Many things gain heat when exposed to a hot surrounding and lose heat when the surrounding is cold.
Temperature is measured using a thermometer.
It uses the principle that materials expand when they gain heat and contract when they lose heat.
The most commonly used thermometer is the mercury-in-glass type.
Other types of thermometer are red-dyed alcohol thermometer, ether thermometer, digital thermometer and thermal sensor thermometer.
Mercury is used because it can easily expand or contract when there is a change in temperature, is able to measure higher temperature, does not stick to the glass and can be seen clearly.
The invention of thermometer is attributed to Galileo in 1593, although the sealed type thermometer did not come up into existence until 1650.
Most thermometer are made from glass. They are easily broken.
- do not use thermometer to stir liquids. Use a glass rod or spatula for stirring.

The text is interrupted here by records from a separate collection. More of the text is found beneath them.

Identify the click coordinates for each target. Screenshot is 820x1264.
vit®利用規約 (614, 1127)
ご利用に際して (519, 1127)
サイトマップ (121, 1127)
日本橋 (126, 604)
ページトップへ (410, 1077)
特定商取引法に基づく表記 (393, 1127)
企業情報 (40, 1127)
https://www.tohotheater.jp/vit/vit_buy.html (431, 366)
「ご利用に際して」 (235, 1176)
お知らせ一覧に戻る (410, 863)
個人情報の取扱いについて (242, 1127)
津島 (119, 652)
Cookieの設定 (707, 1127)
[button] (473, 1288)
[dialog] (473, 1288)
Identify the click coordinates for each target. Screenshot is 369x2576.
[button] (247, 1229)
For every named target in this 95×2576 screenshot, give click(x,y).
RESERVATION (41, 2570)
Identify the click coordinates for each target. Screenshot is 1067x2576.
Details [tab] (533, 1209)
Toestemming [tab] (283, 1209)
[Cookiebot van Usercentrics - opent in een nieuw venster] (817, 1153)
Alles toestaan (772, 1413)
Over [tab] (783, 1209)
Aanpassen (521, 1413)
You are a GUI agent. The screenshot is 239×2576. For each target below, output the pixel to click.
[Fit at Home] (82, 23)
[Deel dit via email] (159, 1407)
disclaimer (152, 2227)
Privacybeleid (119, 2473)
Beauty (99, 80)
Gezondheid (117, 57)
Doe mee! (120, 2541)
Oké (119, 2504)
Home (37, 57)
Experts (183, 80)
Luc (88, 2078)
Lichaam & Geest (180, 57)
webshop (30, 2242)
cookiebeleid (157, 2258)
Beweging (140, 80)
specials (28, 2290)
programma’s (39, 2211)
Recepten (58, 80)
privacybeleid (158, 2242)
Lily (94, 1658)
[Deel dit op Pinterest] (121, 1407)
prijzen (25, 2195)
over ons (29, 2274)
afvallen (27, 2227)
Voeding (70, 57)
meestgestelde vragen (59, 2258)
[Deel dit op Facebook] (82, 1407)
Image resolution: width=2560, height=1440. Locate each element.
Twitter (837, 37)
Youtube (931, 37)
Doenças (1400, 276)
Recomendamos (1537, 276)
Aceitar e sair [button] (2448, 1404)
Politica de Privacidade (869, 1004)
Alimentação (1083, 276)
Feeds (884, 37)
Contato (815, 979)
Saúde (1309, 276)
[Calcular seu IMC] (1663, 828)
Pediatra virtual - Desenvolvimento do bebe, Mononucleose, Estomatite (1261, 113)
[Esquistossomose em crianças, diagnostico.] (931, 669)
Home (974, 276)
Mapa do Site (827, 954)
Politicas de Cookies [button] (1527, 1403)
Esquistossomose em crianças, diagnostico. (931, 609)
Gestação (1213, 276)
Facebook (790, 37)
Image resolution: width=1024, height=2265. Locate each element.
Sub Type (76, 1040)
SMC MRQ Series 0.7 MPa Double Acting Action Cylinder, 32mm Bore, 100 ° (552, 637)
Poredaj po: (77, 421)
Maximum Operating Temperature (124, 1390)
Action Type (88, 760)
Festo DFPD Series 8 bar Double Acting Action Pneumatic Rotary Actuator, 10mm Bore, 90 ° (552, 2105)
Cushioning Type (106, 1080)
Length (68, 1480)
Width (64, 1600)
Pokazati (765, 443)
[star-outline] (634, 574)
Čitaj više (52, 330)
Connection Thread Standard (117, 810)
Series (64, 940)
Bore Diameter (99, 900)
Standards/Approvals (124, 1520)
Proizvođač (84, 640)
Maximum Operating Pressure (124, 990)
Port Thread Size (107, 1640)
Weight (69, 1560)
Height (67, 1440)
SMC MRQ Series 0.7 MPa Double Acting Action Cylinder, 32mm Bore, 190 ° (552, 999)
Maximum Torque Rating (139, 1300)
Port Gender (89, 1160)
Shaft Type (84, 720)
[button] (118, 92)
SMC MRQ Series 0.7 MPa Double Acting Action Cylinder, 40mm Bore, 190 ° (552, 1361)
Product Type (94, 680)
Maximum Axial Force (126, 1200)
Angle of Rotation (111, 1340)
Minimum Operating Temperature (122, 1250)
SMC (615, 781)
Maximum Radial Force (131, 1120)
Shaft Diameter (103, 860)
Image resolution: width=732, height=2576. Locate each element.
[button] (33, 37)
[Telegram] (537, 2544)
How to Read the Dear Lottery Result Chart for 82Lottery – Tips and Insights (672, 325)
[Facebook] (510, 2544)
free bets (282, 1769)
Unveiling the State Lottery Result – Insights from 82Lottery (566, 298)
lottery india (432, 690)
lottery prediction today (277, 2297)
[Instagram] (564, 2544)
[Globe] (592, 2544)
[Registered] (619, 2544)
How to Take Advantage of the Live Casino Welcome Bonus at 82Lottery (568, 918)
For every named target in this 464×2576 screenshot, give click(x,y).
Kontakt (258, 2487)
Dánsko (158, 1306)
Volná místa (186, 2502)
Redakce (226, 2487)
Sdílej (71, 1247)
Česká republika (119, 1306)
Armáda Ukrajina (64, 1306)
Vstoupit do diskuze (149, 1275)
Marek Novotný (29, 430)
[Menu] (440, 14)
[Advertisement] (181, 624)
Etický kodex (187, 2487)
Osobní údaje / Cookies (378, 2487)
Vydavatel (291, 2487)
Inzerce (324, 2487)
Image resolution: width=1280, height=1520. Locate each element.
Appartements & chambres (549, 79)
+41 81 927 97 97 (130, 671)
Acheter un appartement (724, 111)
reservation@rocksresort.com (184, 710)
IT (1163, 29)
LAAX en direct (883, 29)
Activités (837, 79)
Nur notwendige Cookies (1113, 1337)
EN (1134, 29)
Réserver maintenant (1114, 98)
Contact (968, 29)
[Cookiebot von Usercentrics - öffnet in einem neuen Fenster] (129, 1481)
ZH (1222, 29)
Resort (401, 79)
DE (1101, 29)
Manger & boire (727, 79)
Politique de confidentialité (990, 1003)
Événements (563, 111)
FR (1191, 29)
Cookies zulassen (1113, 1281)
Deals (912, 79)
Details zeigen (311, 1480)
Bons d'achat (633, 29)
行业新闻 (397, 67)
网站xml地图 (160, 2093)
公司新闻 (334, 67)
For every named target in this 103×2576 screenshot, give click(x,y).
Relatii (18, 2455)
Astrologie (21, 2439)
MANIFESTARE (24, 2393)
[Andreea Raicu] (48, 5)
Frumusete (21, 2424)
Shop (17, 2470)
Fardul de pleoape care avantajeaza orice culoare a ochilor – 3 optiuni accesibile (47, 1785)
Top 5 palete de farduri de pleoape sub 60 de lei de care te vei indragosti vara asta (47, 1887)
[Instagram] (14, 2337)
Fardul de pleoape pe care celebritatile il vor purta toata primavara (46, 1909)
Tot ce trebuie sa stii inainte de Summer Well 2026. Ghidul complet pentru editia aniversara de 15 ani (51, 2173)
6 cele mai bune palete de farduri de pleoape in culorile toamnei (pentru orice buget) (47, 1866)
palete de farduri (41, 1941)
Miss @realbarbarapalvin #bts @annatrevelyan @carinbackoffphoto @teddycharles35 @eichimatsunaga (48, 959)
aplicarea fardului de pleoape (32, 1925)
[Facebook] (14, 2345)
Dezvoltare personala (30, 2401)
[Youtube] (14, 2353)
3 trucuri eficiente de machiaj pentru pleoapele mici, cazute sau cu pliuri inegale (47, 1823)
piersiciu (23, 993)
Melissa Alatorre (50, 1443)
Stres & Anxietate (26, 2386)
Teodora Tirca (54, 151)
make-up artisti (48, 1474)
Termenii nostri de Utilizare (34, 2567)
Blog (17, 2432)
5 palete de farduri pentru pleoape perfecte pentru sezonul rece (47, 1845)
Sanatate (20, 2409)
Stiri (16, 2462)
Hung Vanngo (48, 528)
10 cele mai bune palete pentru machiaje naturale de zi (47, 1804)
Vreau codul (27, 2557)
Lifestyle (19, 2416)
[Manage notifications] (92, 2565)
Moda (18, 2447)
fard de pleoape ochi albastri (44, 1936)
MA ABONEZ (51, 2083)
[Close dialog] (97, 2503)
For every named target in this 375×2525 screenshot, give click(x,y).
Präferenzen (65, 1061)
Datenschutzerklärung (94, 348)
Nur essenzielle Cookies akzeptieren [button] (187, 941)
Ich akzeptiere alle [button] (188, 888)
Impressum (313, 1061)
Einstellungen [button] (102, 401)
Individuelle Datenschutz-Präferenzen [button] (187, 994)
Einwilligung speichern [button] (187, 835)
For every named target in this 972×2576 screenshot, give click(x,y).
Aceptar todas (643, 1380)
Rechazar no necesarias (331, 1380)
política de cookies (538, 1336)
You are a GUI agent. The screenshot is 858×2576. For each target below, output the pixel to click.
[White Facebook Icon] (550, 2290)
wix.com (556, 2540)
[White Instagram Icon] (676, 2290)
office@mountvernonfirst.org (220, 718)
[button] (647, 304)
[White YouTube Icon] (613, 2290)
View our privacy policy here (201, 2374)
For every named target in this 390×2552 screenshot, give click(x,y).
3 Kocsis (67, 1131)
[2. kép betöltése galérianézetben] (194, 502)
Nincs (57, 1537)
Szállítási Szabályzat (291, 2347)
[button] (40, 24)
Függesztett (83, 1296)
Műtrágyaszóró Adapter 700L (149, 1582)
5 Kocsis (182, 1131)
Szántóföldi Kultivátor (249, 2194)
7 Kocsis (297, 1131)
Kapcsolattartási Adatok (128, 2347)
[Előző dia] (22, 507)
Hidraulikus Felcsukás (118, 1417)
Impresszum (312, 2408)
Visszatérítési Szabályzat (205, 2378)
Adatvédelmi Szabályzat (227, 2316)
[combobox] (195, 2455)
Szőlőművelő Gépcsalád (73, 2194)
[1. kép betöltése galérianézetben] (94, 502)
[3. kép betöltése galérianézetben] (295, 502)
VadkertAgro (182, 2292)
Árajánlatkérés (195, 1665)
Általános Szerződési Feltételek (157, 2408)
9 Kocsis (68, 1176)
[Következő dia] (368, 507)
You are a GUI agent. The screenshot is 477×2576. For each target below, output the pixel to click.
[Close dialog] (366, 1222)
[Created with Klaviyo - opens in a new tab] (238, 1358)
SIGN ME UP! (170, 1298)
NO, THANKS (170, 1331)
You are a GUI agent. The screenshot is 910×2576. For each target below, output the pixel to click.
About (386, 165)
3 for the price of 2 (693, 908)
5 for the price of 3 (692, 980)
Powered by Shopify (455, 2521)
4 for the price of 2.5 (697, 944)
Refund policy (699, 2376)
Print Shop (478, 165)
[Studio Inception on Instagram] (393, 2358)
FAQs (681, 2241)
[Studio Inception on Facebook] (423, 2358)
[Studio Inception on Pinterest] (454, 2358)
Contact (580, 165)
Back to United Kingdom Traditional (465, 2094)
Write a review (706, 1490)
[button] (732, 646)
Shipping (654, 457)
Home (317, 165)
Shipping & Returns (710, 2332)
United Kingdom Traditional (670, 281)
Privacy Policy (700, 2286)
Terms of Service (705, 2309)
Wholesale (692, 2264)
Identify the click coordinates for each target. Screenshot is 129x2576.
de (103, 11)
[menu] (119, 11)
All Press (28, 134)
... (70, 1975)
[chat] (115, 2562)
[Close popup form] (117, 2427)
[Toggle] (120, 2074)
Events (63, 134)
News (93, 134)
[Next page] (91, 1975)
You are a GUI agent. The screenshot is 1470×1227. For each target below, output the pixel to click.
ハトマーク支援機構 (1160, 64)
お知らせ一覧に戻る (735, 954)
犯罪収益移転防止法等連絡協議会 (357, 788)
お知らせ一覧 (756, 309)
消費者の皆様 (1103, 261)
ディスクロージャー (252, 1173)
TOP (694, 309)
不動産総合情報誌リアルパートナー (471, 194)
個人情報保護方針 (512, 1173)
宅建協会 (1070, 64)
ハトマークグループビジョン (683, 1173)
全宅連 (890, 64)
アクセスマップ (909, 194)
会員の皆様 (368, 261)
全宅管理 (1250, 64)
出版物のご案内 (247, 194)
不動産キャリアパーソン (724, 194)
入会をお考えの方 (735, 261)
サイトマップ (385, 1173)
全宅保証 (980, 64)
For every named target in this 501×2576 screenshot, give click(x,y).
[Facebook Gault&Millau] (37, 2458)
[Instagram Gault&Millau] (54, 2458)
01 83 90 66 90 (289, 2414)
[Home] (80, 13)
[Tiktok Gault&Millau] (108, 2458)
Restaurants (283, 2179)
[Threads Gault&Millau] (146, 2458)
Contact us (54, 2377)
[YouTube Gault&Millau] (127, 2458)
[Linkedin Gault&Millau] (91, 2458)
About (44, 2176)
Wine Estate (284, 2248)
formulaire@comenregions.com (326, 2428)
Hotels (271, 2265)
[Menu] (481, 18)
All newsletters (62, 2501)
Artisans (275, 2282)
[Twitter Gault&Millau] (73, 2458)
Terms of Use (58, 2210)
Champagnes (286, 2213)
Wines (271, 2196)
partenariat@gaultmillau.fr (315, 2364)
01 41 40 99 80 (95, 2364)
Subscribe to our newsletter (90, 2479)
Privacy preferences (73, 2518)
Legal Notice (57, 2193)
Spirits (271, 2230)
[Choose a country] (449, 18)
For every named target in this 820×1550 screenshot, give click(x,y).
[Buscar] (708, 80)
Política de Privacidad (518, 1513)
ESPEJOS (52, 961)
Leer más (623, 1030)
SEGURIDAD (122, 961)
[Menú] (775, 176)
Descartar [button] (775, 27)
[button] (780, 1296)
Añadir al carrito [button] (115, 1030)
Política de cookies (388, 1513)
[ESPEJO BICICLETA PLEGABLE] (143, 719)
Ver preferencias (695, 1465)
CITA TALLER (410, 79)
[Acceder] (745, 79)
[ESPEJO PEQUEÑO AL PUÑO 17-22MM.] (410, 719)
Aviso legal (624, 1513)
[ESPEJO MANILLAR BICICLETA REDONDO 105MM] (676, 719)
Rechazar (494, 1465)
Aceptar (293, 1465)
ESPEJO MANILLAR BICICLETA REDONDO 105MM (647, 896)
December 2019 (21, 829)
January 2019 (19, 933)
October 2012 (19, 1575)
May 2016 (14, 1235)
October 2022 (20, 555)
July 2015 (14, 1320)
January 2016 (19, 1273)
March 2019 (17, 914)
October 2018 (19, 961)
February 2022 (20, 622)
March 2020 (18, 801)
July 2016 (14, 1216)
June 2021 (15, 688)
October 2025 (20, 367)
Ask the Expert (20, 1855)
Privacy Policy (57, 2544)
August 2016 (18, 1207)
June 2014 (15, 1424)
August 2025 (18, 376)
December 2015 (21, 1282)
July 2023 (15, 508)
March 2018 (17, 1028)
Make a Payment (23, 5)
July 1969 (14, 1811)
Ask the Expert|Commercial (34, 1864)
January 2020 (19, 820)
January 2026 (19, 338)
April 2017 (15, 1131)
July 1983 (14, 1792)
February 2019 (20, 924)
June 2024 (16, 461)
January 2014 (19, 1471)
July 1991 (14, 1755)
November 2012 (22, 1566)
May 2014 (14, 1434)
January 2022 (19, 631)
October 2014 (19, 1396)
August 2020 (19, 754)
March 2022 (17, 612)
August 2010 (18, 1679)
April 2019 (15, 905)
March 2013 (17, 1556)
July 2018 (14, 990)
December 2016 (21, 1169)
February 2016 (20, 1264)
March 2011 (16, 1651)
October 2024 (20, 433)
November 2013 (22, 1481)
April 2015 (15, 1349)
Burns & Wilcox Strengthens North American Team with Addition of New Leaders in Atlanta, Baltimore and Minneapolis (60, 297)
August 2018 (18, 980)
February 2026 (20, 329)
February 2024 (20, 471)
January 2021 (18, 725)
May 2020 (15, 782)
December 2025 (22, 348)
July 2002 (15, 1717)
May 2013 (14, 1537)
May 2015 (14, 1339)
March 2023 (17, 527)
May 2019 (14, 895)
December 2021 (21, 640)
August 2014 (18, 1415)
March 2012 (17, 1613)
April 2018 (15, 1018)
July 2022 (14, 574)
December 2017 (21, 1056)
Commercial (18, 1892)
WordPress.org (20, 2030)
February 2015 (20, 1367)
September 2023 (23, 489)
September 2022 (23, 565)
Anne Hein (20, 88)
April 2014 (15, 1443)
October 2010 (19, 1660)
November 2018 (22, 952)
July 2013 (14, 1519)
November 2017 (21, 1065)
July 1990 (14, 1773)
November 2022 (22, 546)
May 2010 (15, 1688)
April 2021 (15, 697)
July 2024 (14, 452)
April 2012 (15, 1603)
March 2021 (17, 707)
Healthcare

- hold the thermometer vertically when taking the reading. Use the correct way when reading the temperature scale.
- do not touch the bottom part of the beaker or container with the thermometer when measuring temperature.
- do not hold the thermometer on its bulb because the heat from your body will affect the temperature reading.
- be extra careful when clamping a thermometer on the retort stand.
- immediately tell when a thermometer is broken.
Note: Do not play with the mercury or the broken glass. Mercury is a dangerous and poisonous substance.